Salah satu contoh risiko adalah dengan mendorong anak mengikuti kompetisi tertentu. Di sini sudah tentu ada kemungkinan menang atau tidak menang. Risiko dipandang sebagai bagian dari proses tumbuh kembang untuk menjadi pribadi yang sehat. 

-  Orangtua tidak mengajari anak untuk mengenali dan mengelola emosinya. Orangtua yang protektif cenderung untuk membuat hidup anak selalu nyaman dan terhindar dari berbagai perasaan tidak nyaman atau emosi negatif.

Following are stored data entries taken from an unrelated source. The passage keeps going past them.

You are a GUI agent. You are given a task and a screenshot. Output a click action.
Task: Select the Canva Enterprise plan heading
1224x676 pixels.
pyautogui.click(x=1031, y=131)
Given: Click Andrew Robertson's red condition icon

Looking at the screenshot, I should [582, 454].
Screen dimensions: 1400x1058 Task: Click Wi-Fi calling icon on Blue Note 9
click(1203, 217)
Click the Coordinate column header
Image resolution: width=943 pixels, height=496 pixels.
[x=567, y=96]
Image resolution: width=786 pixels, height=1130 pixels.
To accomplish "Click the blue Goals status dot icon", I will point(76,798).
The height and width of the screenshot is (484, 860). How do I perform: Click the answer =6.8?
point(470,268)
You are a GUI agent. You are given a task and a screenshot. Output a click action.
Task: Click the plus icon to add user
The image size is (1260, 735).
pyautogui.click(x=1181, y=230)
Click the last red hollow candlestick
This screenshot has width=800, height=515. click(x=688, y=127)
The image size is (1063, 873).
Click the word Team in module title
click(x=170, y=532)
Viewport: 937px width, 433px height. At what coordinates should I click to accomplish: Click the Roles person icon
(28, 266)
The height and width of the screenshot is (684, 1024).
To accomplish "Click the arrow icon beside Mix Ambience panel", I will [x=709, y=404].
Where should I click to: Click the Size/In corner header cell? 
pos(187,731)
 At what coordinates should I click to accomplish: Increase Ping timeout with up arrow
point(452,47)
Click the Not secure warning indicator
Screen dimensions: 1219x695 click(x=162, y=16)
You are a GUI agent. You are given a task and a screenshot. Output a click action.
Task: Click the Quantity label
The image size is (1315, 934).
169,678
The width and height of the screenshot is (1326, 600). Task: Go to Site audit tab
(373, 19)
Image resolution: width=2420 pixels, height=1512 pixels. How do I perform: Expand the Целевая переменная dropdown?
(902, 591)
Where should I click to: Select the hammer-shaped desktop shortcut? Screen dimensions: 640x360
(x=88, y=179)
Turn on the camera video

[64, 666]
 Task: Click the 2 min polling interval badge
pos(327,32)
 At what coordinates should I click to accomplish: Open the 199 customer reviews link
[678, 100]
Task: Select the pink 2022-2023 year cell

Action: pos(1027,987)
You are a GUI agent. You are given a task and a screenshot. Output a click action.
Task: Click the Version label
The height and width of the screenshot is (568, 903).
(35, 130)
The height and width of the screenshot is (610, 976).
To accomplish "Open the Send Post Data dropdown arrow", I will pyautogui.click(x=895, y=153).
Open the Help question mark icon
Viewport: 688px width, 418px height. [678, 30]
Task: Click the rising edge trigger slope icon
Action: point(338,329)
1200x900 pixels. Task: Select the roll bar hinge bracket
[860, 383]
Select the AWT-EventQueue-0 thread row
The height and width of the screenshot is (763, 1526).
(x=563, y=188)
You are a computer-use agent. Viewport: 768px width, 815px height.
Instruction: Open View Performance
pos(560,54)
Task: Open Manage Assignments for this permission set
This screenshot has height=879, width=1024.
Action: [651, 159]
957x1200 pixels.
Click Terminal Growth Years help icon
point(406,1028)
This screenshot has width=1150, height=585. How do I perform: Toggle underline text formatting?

Termasuk dalam pengelolaan emosi adalah kemampuan mengatasi emosi negatif, kecakapan memberi respon terhadap kritik baik oleh orang lain atau yang dilakukan oleh diri sendiri.

Kecakapan mengelola emosi sangat penting karena kontribusi pengaruhnya terhadap prestasi dan keberhasilan hidup lebih dari 90%. 

-  Orangtua tidak mengajari anak pengetahuan mengenai uang dan cara mengelola uang dengan baik, benar, dan bertanggung jawab.

-  Orangtua tidak mengajari anak untuk hidup hemat yang wajar, bukan pelit atau kikir. Menghargai dan menjalani hidup secara wajar, menikmati uang dengan benar, membeli apa yang menjadi kebutuhan, bukan keinginan, adalah salah satu pelajaran paling penting mengenai uang dan keuangan.

-  Orangtua jarang mengajari anak untuk bersyukur atas semua nikmat dan kemudahan yang anak peroleh dalam hidup.

-  Orangtua jarang mengajari anak kebiasaan membaca buku. Ada pepatah sangat bagus yang berbunyi Leaders are readers. Kebiasaan membaca sangat penting sebagai bagian dari kecakapan menjadi pembelajar sepanjang hayat (life long learner).